In today’s society girls’ perception of body image is distorted because of their surroundings, discussions and social media. Most women and girls are caught in a trap of having a fixed, extreme idea of how we are supposed to look and present ourselves to others. These issues resonate not only with the physical appearance of a female, but also how one feels internally. A negative idea of body image can cause bullying, low self esteem, eating disorders and overall negative impact how one looks at the world. Such issues do not appear one day out of nowhere; these ideas are instilled in girls’ heads starting at a very young age. I recently came across a piece of writing on the internet, written by Sarah Koppelkam, emphasizing the importance of changing a girl's perspective on body image by how a parent talks to their daughter.
Sarah starts by stating, “How to talk to your daughter about her body, step one: Don't talk to your daughter about her body, except to teach her how it works.” She stresses how important it is to avoid making comments about your daughter’s physical appearance and instead to highlight other aspects of her being. Don’t say that she has lost weight, gained weight or that she looks amazing; rather explain that she looks healthy, strong, happy or “better yet, compliment her on something that has nothing to do with her body.”

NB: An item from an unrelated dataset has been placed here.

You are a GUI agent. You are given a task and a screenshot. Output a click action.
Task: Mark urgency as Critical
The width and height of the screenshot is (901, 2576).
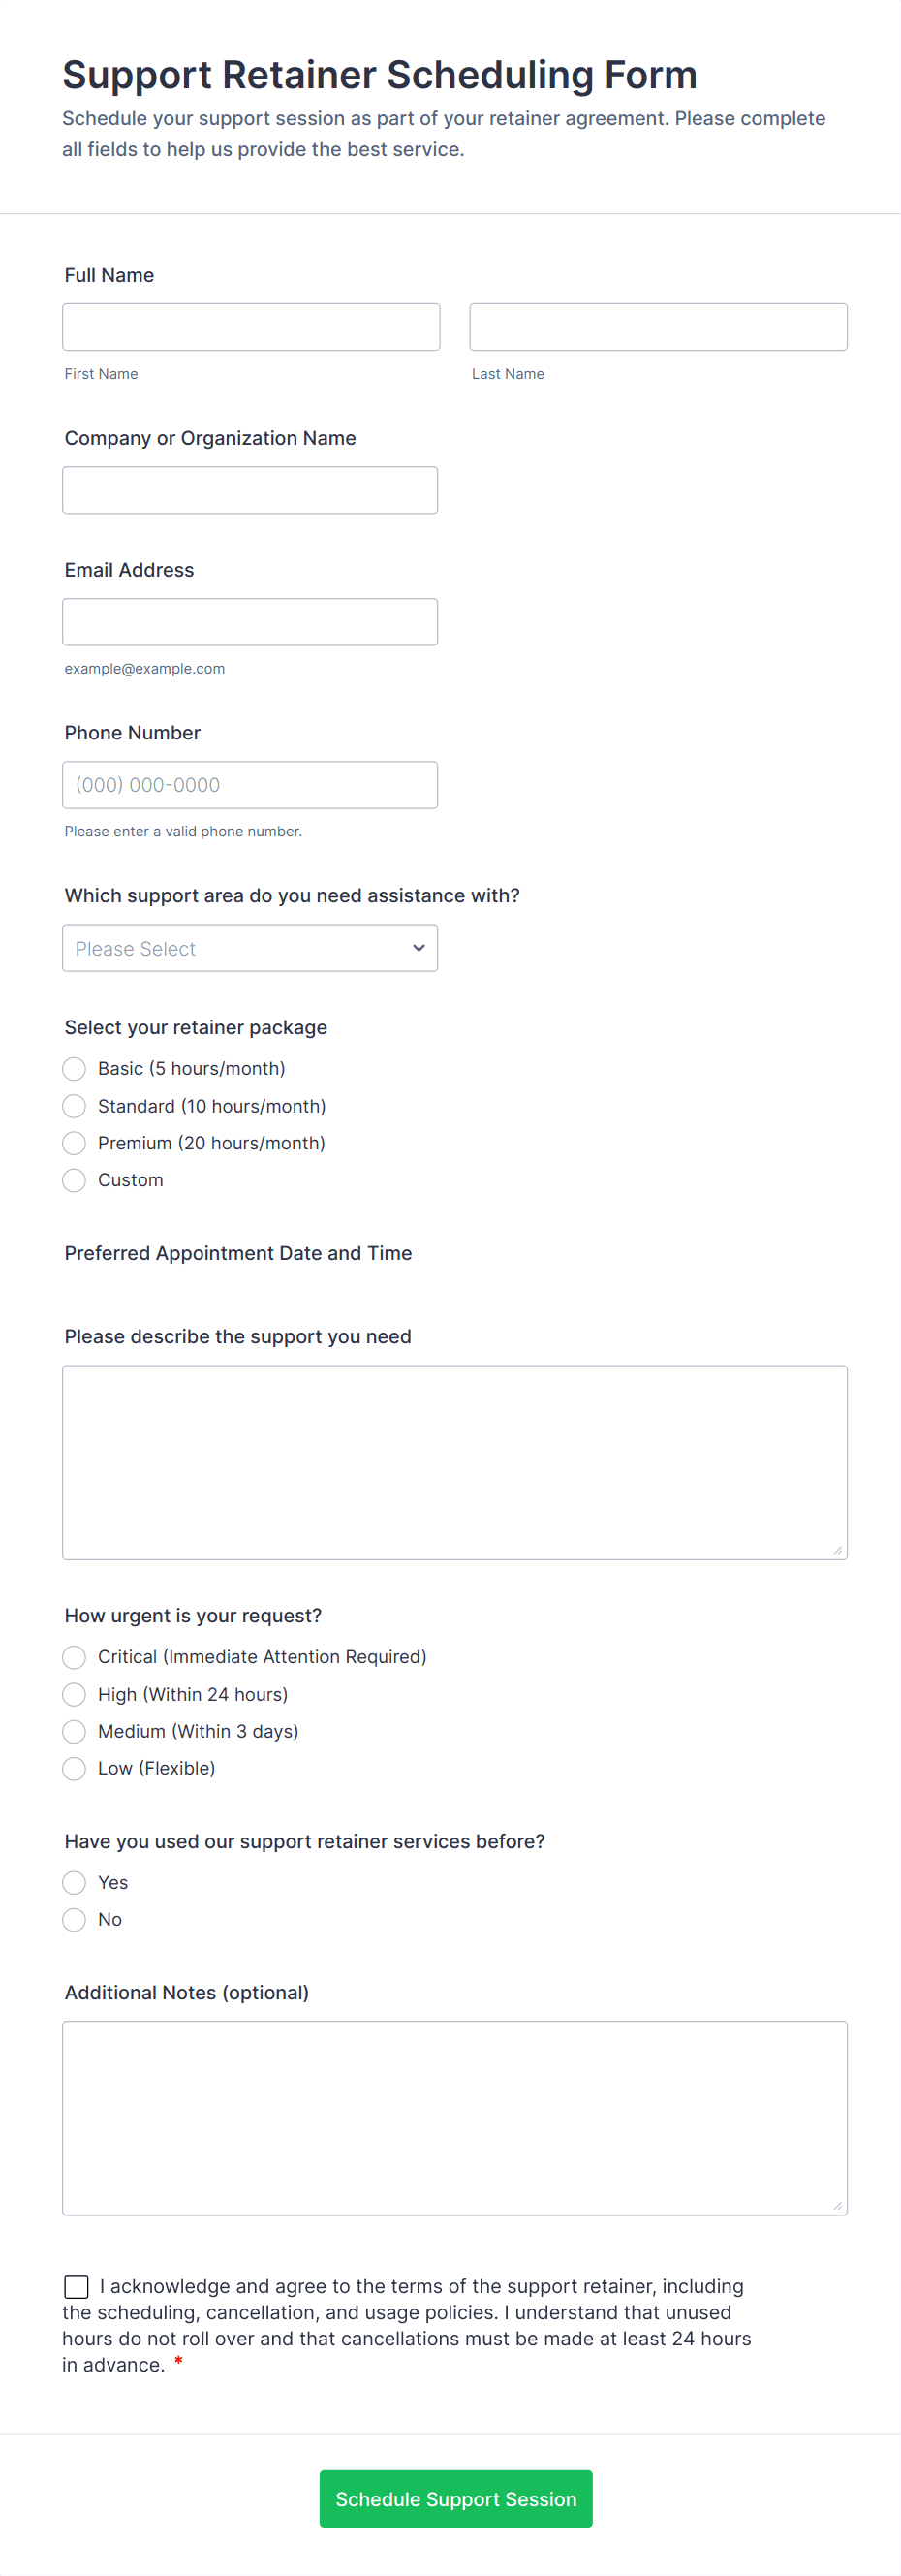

Not only does she acknowledge the importance of making a conscious choice of one’s language towards their daughter, she highlights the impact that talking about your own body and other women’s’ bodies can have. Don’t talk about how much you hate your body in front of your daughter, your diet plans or anything positive or negative about any woman’s body. Do not tell your daughter that you’ve taken away carbs from your diet – “your daughter should never think that carbs are evil because shame over what you eat only leads to shame about yourself.”
If Sarah is saying that these are all things that we should never talk about with our daughter, then what should we be talking about? Rather than causing her whole life to be focused on body image, “teach her about kindness towards others, but also kindness towards yourself.” Instill the morals in life that have more value than a number on a scale. Encourage your daughter to run as it helps relieve stress, to hike and climb mountains, "because there is nowhere better to explore your spirituality than the peak of the universe,” and to take risks or try new things because it can be scary which at times is a good thing. Teach your daughter how to cook kale, show her how to bake a chocolate cake, share your love for being outdoors, and let her know that she as the ability to do anything she puts her mind to. Sarah concludes by saying to “remind your daughter that the best thing she can do with her body is to use it to mobilize her beautiful soul.”
With how much focus we put on body image today, it hinders everyone, both male and female, from seeing more in the world than they have the potential to. We need to create an environment in which body shaming does not exist, one where they learn to love and accept themselves not solely for their exterior but for their beings and who they are as an individual. We need to demonstrate how to embrace life for all it has to offer rather than focusing on what we see on the scale, in the mirror, or how we compare ourselves to others. It is 2016 and it is time to encourage all to live a life embracing strength, confidence, independence, and happiness.